Edis ressaltam que o programa deve ser voltado para jovens em situação de vulnerabilidade

Em sessão ordinária da Câmara, realizada no dia 10 de abril, os vereadores votaram em dois Projetos de Lei referentes à instituição do Programa Jovem Aprendiz no município. O PL 048/2018, institui o programa de contratação de jovens aprendizes e autoriza a Administração Pública Indireta a celebrar Termo de Fomento com entidades qualificadas em formação técnico-profissional.

A contratação de jovens aprendizes é uma responsabilidade social, apoiada pela Lei nº 10.097/2000. Araguari conta com várias empresas que oferecem esta oportunidade para adolescentes, entre 14 e 24 anos. No caso de contratações pelo poder Executivo, a prefeitura aponta, em justificativa, o grande alcance social e educacional do programa, “porque propicia formação profissional e a inserção do jovem no mercado de trabalho e geração de renda ao grupo familiar”.

No mesmo teor, o PL041/2018, autoriza a abertura de crédito especial, para a criação de dotação no vigente orçamento da secretaria de Administração, a fim de pagar despesas decorrentes do contrato de terceirização do programa. Com a aprovação, fica autorizada a abertura de mais de R$ 145 mil.

Na ocasião, ambas as matérias foram aprovadas, criando 21 vagas do programa para o Executivo, sendo 15 para a prefeitura e seis para a Superintendência de Água e Esgoto (SAE). A abertura destes cargos de aprendizes gerou ampla discussão, principalmente no que se refere aos critérios de seleção dos jovens.

De fato, a justificativa no projeto de lei não aborda a metodologia de escolha para contratação, pontuando que “será efetivada de forma indireta por intermédio de entidades qualificadas em formação técnico-profissional metódica, através da formalização de Termo de Fomento, não havendo a figura da contratação direta”.

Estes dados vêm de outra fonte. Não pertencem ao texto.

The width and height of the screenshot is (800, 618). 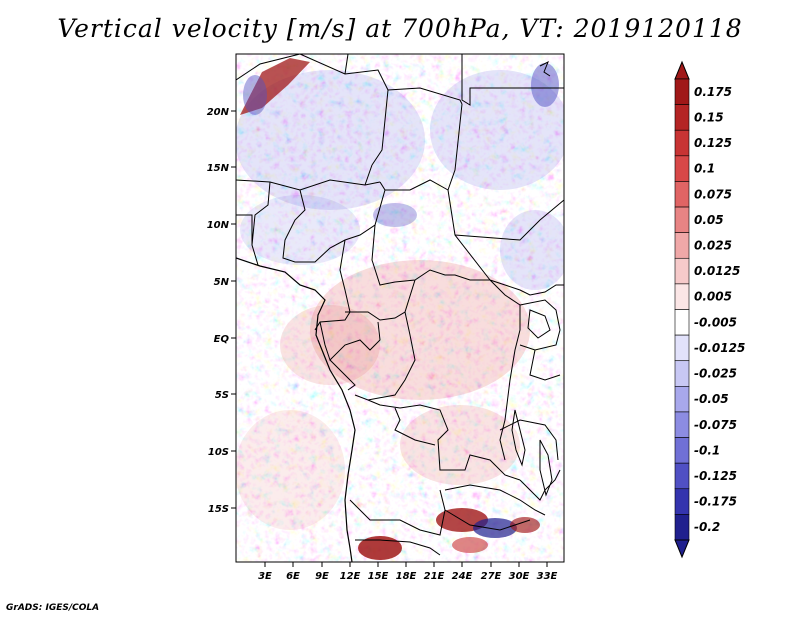 I want to click on colorbar-label: 0.075, so click(x=713, y=194).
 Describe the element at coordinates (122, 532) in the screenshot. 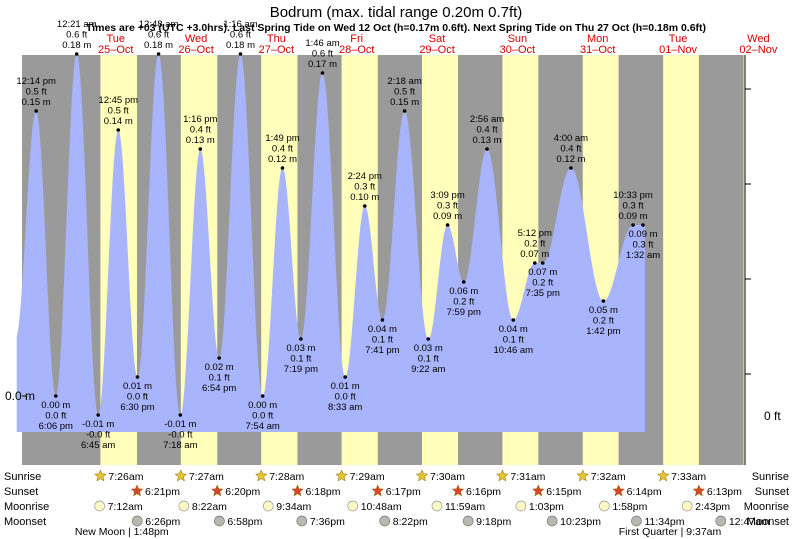

I see `moon-phase-label: New Moon | 1:48pm` at that location.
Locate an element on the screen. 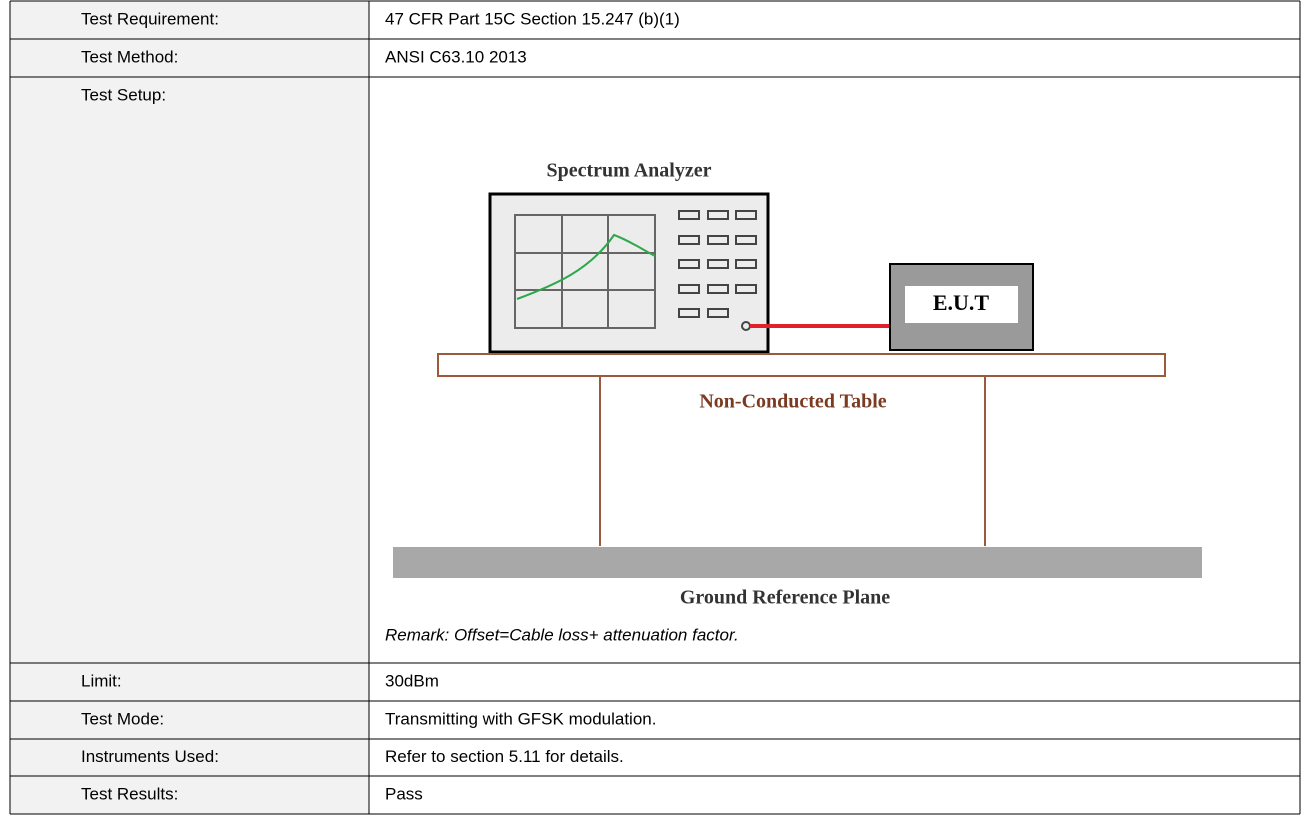 Image resolution: width=1308 pixels, height=828 pixels. ground-label: Ground Reference Plane is located at coordinates (785, 598).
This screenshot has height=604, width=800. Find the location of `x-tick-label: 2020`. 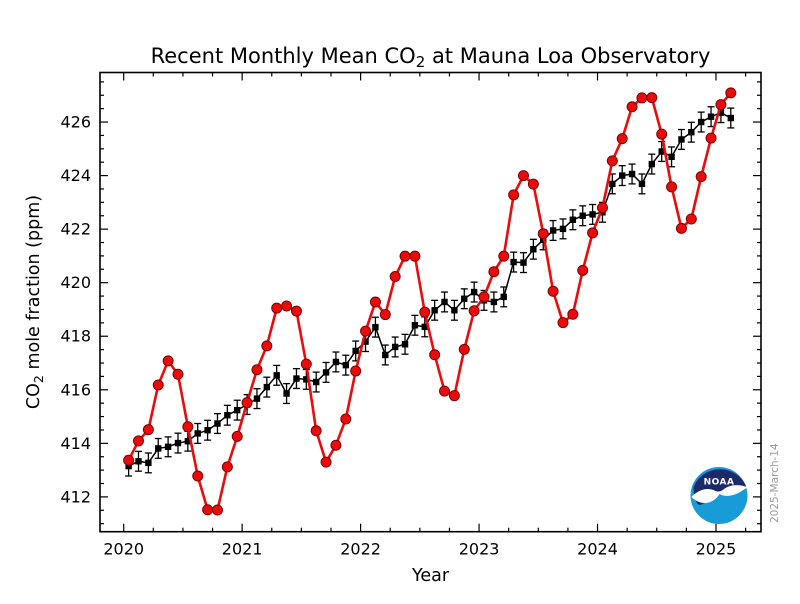

x-tick-label: 2020 is located at coordinates (124, 550).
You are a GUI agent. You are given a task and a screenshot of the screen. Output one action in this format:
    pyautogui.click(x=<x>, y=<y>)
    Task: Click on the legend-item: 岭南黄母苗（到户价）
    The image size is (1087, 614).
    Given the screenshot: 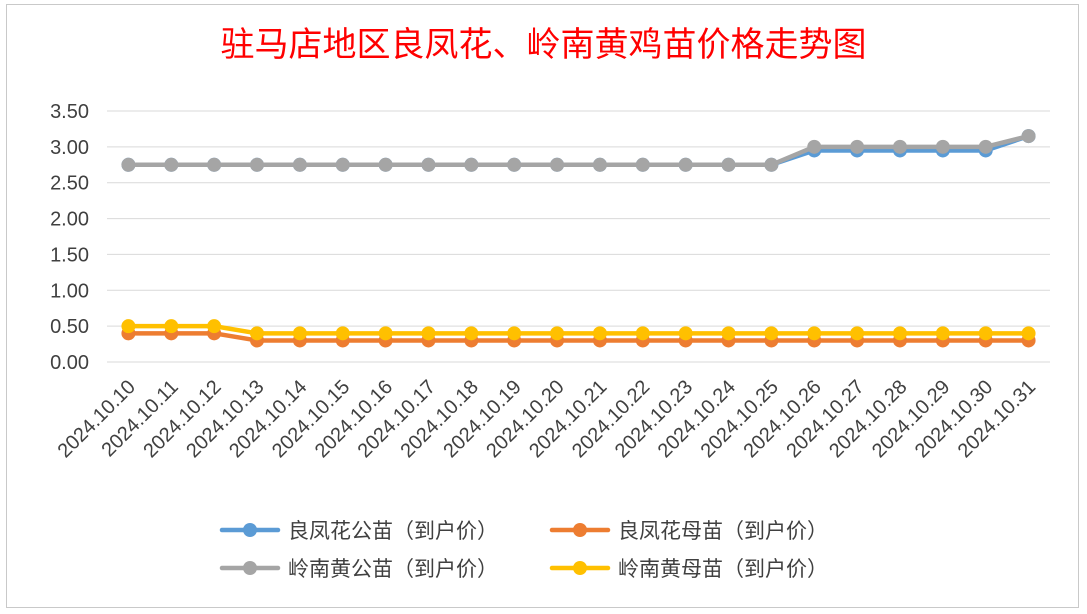 What is the action you would take?
    pyautogui.click(x=688, y=569)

A contratação do aprendiz é efetivada diretamente pela entidade; não podendo exceder dois anos. Neste período, o jovem passa pela prática e pelo curso teórico de aprendiz, que é uma atividade integrada ao programa. Desta forma, possibilita a inserção ao mercado de trabalho, estimulando também o sistema educacional, que é a finalidade primeira do programa.

Outro aspecto salientado pelos vereadores diz respeito ao público-alvo do programa, que seria, basicamente, pessoas em situação de vulnerabilidade. Desta forma, mesmo com a autorização do Projeto de Lei, os edis, de maneira geral, reiteraram que iriam acompanhar o processo de seleção, que será feita por entidades locais.

Na última sessão cumprida no Parlamento, dia 17, a vereadora Virgínia Alcântara (PTC) apresentou um requerimento solicitando novas informações sobre o programa. No momento oportuno para pareceres, ela reivindicou os seguintes dados: quais sãos as instituições que irão participar e atender aos jovens; critérios de seleção; e previsão da quantidade de contratações neste ano em cada setor.

Além disso, a vereadora requer que, no ato de cada contrato, sejam enviadas informações básicas (nome, idade e endereço), de cada jovem aprendiz, para a casa de leis; “com isso, estamos fazendo uma triagem para que tenha direito ao programa os jovens que passam por situações de vulnerabilidade. É necessário que seja atendido aquele que necessita, dando melhores oportunidades de vida”, finaliza.